PAGE EXTRACT
"""

[cgiapp] Variable Number of Column in a Table

Stephen Carville stephen.carville at gmail.com
Sun May 18 19:54:34 EDT 2008


On 5/15/08, Cees Hek <ceeshek at gmail.com> wrote:
> On Fri, May 16, 2008 at 2:03 AM, Stephen Carville
> <stephen.carville at gmail.com> wrote:
>> Is there any way to have a template where the number of columns is
>>  determined at run time?  I know how to use TMPL_LOOP but that only
>>  lets me vary the number of rows.
>
> I realize that you are using HTML::Template, and you may be tied to it
> for reasons good or bad, but
> whenever I see people trying to bend a tool to do things against it's
> will I feel obliged to show another way ;)

"""

STORED ROWS
"""

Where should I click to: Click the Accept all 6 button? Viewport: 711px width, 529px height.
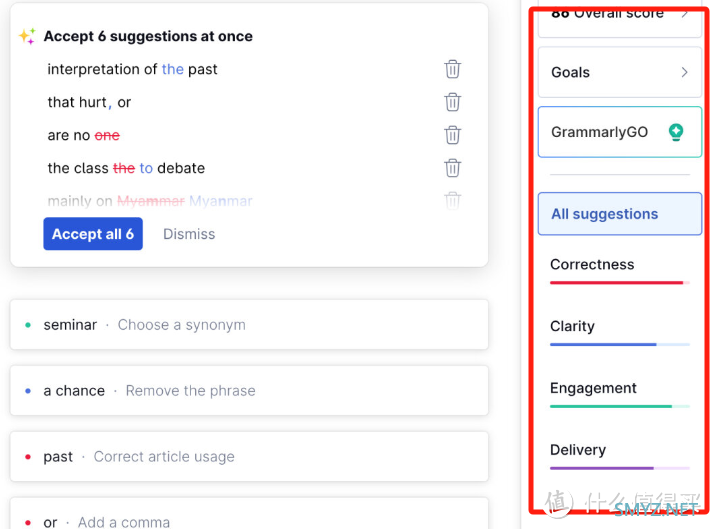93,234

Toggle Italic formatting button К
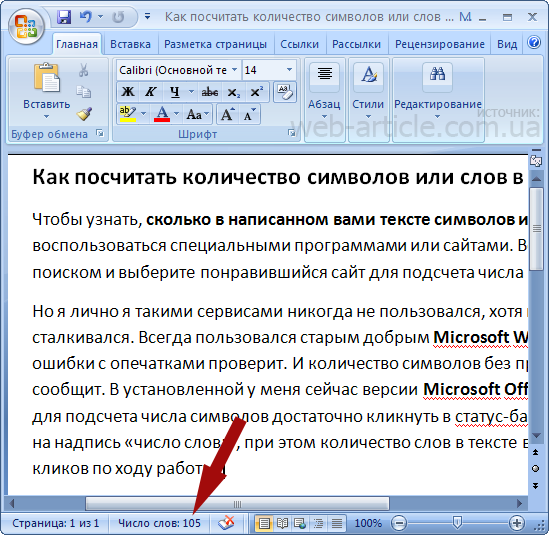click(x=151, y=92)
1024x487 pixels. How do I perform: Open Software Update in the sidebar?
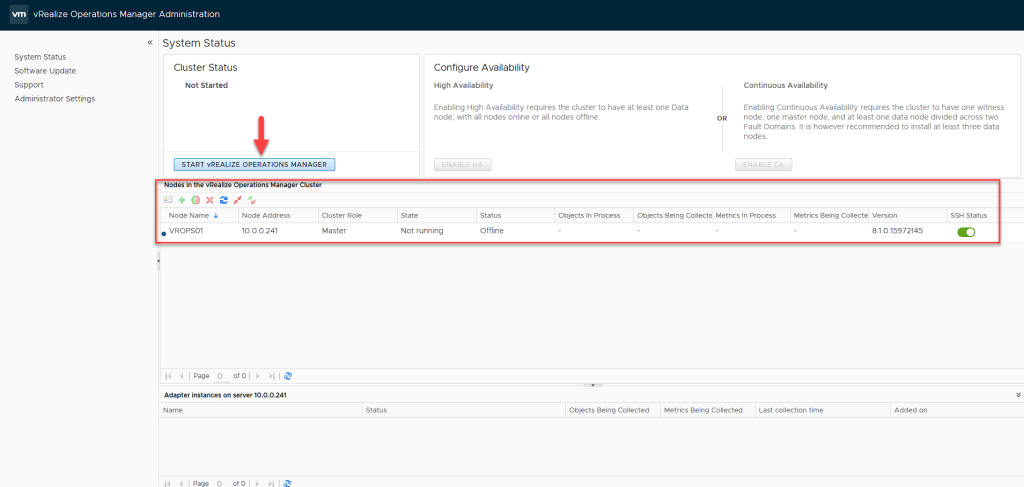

"""

WHAT IS BEING ASKED
Continue the mailing-list message about giving a template a variable number of table columns, picking up after its last sentence.

TASK RESPONSE
I'm not tried to HTML::Template.  I'm experimenting with it.  The goal
is to a create a generic module that will let a developer create a
script with a useful name like "XML.Orders.By.Customer.cgi" where
he'll select the inputs and prompts, drop in the sql for the
search(es), select a table format have the table(s) output as a web
page.  He could also write custom post processors for the data JIC it
need to be massaged for presentation.

After that I may add some bells and whistles such drill down or
letting the user selecting which columm to search on

I already use CGI::Application and HTML::Template to pull data from
the central syslog server's mysql database where it performs pretty
well but that only three columnn and matbe 6000 rows.

> In my example below, the data is provided in a format that is easy to
> generate using a DBI call, and the template itself is pretty straight
> forward.  Row colouring is also made easy using the Cycle plugin (if
> you want to alternate between three colours, just add another entry
> into the cycle and leave the rest of the template as is).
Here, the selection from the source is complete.